In one of my first blog posts on this site, I talked about things they don’t teach you in school and promised to write more as I continued my journey. In the post “My Experience with Frameworks,” I discussed the appeal of hosting anywhere as a reason I looked at front-end frameworks. Wow, did that show my inexperience with frameworks.

While researching SvelteKit, I read about how it could be hosted virtually anywhere. And that’s true—you can host a website made with SvelteKit anywhere, even on shared hosting. However, if you're going to use shared hosting, you must use the “adapter-static” tool in SvelteKit to turn your website into a static site.

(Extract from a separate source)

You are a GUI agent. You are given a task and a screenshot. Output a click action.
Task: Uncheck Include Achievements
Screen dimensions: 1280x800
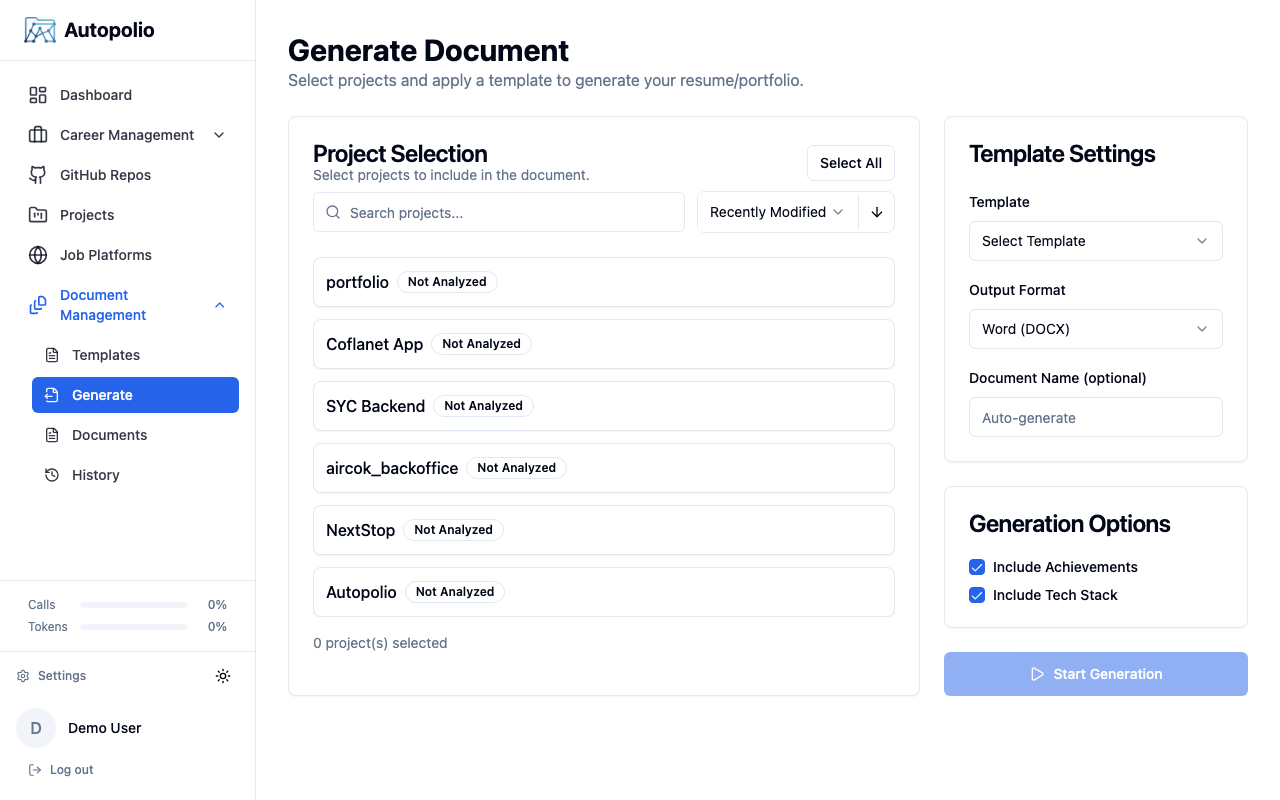pos(976,566)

What I didn’t know is that many frameworks have static site generators available, just like SvelteKit. To be clear, static site generators were not mentioned in any class I took at ACC. So, put SSGs in the category of things they don’t teach in school. I’ve learned that even Flask, the first framework I learned on my own, has a static page generator extension. A few options are Frozen-Flask for Flask, Django-distill in Django, the “next export” command in Next.js and using @nuxt/static in Nuxt.js. Researching any of those terms will give you all the information you need to proceed with the framework’s static generator. Additionally, Jekyll can be used alongside Rails and there are a number of SSGs that are based on a framework, such as Gridsome with Vue.js, Gatsby with React, Middleman with Ruby on Rails and Jigsaw with Laravel.

Again, these are just a few of the options that are available. I will definitely research these options in the future before making any assumptions.

Does this mean I’m going to start making all my sites static and hosting them on shared hosting? No, definitely not, but knowing the option is there is nice. To be honest, I think it’s time I “grew up” a little and stopped considering shared hosting as an option, but I think that discussion will be saved for another post.